[Work task]: The full set of entries below is to be returned unchanged.

[Records shown]:

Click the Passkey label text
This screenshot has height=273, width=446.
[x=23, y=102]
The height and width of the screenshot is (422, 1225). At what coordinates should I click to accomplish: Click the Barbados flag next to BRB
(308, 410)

[Reply to the task]:
Click the Passkey label text
This screenshot has height=273, width=446.
[x=23, y=102]
The height and width of the screenshot is (422, 1225). At what coordinates should I click to accomplish: Click the Barbados flag next to BRB
(308, 410)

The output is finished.